Il motivo di un riorientamento concepito come valorizzazione delle attitudini personali è lo stesso motivo quello per cui sono d’accordo con un percorso di apprendistato formativo, cioè quello di evitare la dispersione. Probabilmente occorre trovare una soluzione normativa che faciliti i passaggi da un corso di studi a un altro.

È inutile obiettare che la soluzione berlingueriana delle passerelle è una soluzione che moltiplica i problemi. Forse è vero. Ma quale alternativa si propone? Nessuna.

Che fine ha fatto la stagione dei piani di studi personalizzati ispirati da Giuseppe Bertagna? In che modo, visto che la parola portfolio sembra essere diventata un tabù, si intende comunque riconoscere e certificare i crediti maturati per facilitare i passaggi e ostacolare la dispersione?

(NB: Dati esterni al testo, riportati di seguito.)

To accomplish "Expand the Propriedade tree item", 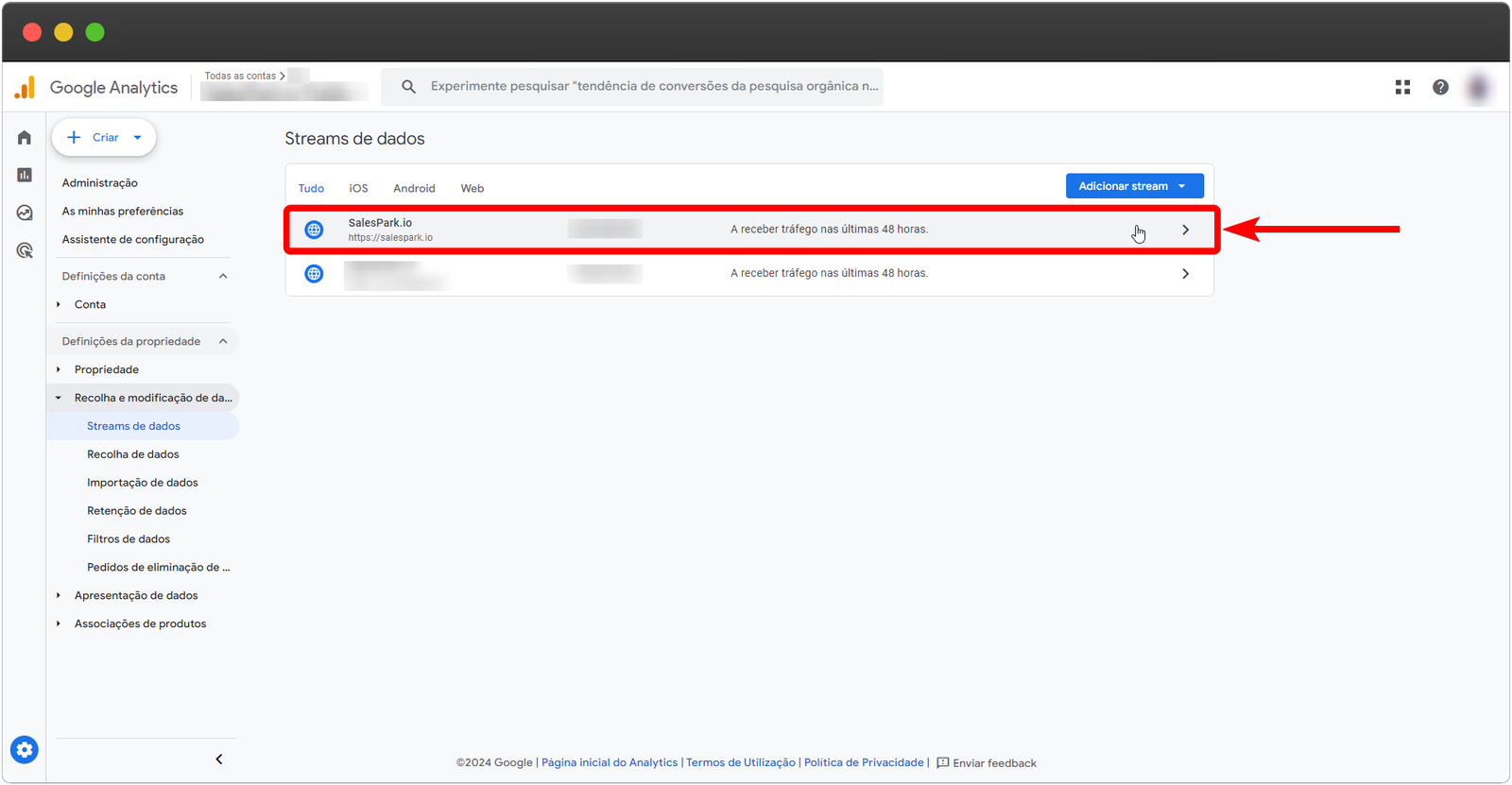I will (x=59, y=369).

Concludo citando ancora Nicoli, che “occorre una nuova prospettiva per l’orientamento che miri all’evidenza ed al successo del progetto personale, che concepisca il percorso di formazione in modo olistico e non disciplinare, che metta in luce il rilievo della dotazione di competenze personali come esito della valorizzazione delle capacità di cui il soggetto è portatore, che valorizzi l’alternanza come una strategia in grado di apportare esperienze di apprendimento differenti, che miri alla prospettiva di una formazione continua e permanente lungo tutto il corso della vita” (Dario Nicoli ibidem oppure “Personalizzazione e nuovo orientamento” in Modelli di governance per lo sviluppo del sistema Istruzione-formazione-Lavoro – AgenFor – pag. 69).